Output all records exactly.

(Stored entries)
=== Begin Enclosure ===

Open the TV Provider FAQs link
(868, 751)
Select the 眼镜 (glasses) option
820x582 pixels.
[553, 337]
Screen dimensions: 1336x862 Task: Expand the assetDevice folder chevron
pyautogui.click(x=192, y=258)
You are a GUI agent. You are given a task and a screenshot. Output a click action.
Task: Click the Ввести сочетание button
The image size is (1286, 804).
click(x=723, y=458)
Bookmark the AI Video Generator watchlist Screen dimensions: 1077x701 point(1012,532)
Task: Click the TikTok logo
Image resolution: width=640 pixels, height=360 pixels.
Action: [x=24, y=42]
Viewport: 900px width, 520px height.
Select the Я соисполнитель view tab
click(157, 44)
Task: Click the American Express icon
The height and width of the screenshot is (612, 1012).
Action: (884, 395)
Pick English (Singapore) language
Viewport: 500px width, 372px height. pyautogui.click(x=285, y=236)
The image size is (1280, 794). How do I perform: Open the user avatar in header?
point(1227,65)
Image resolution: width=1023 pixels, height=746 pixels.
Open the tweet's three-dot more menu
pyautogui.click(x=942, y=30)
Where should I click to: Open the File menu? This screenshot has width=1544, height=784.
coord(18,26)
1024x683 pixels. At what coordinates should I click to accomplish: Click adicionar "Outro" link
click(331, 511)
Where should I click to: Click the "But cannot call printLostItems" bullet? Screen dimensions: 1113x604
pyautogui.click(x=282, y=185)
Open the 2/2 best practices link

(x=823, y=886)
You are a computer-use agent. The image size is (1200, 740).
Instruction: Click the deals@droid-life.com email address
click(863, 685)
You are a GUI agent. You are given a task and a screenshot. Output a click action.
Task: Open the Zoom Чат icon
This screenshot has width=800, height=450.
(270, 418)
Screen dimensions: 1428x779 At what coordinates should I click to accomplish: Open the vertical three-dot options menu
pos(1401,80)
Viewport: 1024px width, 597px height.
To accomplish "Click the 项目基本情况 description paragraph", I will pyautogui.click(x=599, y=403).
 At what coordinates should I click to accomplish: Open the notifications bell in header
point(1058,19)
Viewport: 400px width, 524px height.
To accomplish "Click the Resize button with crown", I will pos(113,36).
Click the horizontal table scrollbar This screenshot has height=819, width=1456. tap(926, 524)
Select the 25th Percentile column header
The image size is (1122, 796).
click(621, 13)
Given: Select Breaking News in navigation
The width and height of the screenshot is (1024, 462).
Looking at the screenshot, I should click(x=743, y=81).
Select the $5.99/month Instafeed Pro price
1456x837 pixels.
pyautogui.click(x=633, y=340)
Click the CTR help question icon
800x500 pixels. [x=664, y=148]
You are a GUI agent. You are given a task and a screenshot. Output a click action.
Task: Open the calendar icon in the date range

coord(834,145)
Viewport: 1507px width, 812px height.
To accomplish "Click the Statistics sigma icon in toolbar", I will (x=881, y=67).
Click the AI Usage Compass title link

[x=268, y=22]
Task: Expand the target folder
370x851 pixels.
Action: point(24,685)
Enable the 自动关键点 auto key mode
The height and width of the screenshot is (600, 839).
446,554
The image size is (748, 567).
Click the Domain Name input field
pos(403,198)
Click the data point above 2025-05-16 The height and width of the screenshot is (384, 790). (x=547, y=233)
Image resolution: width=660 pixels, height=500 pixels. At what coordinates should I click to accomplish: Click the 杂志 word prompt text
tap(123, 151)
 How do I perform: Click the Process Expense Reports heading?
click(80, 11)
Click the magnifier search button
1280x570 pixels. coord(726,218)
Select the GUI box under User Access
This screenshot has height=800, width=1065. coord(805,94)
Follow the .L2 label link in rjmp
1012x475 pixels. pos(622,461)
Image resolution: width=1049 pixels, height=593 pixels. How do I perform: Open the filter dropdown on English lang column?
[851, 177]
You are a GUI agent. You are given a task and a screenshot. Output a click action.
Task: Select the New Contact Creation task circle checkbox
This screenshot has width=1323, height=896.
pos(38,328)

=== End Enclosure ===

### EXERCISE RESPONSE
Open the TV Provider FAQs link
(868, 751)
Select the 眼镜 (glasses) option
820x582 pixels.
[553, 337]
Screen dimensions: 1336x862 Task: Expand the assetDevice folder chevron
pyautogui.click(x=192, y=258)
You are a GUI agent. You are given a task and a screenshot. Output a click action.
Task: Click the Ввести сочетание button
The image size is (1286, 804).
click(x=723, y=458)
Bookmark the AI Video Generator watchlist Screen dimensions: 1077x701 point(1012,532)
Task: Click the TikTok logo
Image resolution: width=640 pixels, height=360 pixels.
Action: [x=24, y=42]
Viewport: 900px width, 520px height.
Select the Я соисполнитель view tab
click(157, 44)
Task: Click the American Express icon
The height and width of the screenshot is (612, 1012).
Action: (884, 395)
Pick English (Singapore) language
Viewport: 500px width, 372px height. pyautogui.click(x=285, y=236)
The image size is (1280, 794). How do I perform: Open the user avatar in header?
point(1227,65)
Image resolution: width=1023 pixels, height=746 pixels.
Open the tweet's three-dot more menu
pyautogui.click(x=942, y=30)
Where should I click to: Open the File menu? This screenshot has width=1544, height=784.
coord(18,26)
1024x683 pixels. At what coordinates should I click to accomplish: Click adicionar "Outro" link
click(331, 511)
Where should I click to: Click the "But cannot call printLostItems" bullet? Screen dimensions: 1113x604
pyautogui.click(x=282, y=185)
Open the 2/2 best practices link

(x=823, y=886)
You are a computer-use agent. The image size is (1200, 740).
Instruction: Click the deals@droid-life.com email address
click(863, 685)
You are a GUI agent. You are given a task and a screenshot. Output a click action.
Task: Open the Zoom Чат icon
This screenshot has width=800, height=450.
(270, 418)
Screen dimensions: 1428x779 At what coordinates should I click to accomplish: Open the vertical three-dot options menu
pos(1401,80)
Viewport: 1024px width, 597px height.
To accomplish "Click the 项目基本情况 description paragraph", I will pyautogui.click(x=599, y=403).
 At what coordinates should I click to accomplish: Open the notifications bell in header
point(1058,19)
Viewport: 400px width, 524px height.
To accomplish "Click the Resize button with crown", I will pos(113,36).
Click the horizontal table scrollbar This screenshot has height=819, width=1456. tap(926, 524)
Select the 25th Percentile column header
The image size is (1122, 796).
click(621, 13)
Given: Select Breaking News in navigation
The width and height of the screenshot is (1024, 462).
Looking at the screenshot, I should click(x=743, y=81).
Select the $5.99/month Instafeed Pro price
1456x837 pixels.
pyautogui.click(x=633, y=340)
Click the CTR help question icon
800x500 pixels. [x=664, y=148]
You are a GUI agent. You are given a task and a screenshot. Output a click action.
Task: Open the calendar icon in the date range

coord(834,145)
Viewport: 1507px width, 812px height.
To accomplish "Click the Statistics sigma icon in toolbar", I will (x=881, y=67).
Click the AI Usage Compass title link

[x=268, y=22]
Task: Expand the target folder
370x851 pixels.
Action: point(24,685)
Enable the 自动关键点 auto key mode
The height and width of the screenshot is (600, 839).
446,554
The image size is (748, 567).
Click the Domain Name input field
pos(403,198)
Click the data point above 2025-05-16 The height and width of the screenshot is (384, 790). (x=547, y=233)
Image resolution: width=660 pixels, height=500 pixels. At what coordinates should I click to accomplish: Click the 杂志 word prompt text
tap(123, 151)
 How do I perform: Click the Process Expense Reports heading?
click(80, 11)
Click the magnifier search button
1280x570 pixels. coord(726,218)
Select the GUI box under User Access
This screenshot has height=800, width=1065. coord(805,94)
Follow the .L2 label link in rjmp
1012x475 pixels. pos(622,461)
Image resolution: width=1049 pixels, height=593 pixels. How do I perform: Open the filter dropdown on English lang column?
[851, 177]
You are a GUI agent. You are given a task and a screenshot. Output a click action.
Task: Select the New Contact Creation task circle checkbox
This screenshot has width=1323, height=896.
pos(38,328)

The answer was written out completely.